By Ashmita Rijal

Though it is a bit late to hop on the bandwagon of the Barsha Raut controversy, we had to wait a little more just to see how far the issue gets stretched.

For those who are unaware of the fiasco, on May 22 Nepali actor Raut released a video where she made a comment regarding the media’s vindictive style of covering Nepal-India border dispute.

In the clip the actor, along with other statements, says media outlets of both the countries were trying to incite fights between the two neighbouring nations with their spiteful coverage of the issue.

She expresses worry about how she is supposed to face her ‘Indian friends’ and how her ‘Indian friends’ would be able to face her.

Her statement, meanwhile, drew widespread hate and abuse from numerous Nepali netizens. Soon after her video went viral, comment sections of the actor’s personal profile were filled with abuses, threats of rape, body-shaming and slut shaming, mostly by Nepali men.

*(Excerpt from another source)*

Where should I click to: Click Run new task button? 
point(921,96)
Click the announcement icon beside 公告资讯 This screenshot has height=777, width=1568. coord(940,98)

For Nepali men, freedom of expression is only applicable when the opinion is coming from fellow men and if the opinion massages their egos.

As per people’s convenience and will, a Nepali woman is the nation’s daughter but if the same woman has a mind of her own, then she is a whore.

The slew of abuses was so severe that Raut was forced to issue an apology for what she said. She was forced to reconfirm her love for the nation.

But the abuse and hate are nothing unprecedented in Nepal’s context because there are examples galore of women being overtly sexualized, objectified, and degraded, at home and online. Patriarchy is deeply ingrained in our lives and propagated by every gender alike.

This shows how the women is our country are treated at the majority’s convenience. While Nepali women are fighting for something as basic as equal citizenship rights, a slightly unwarranted opinion and the women’s rights are at stake.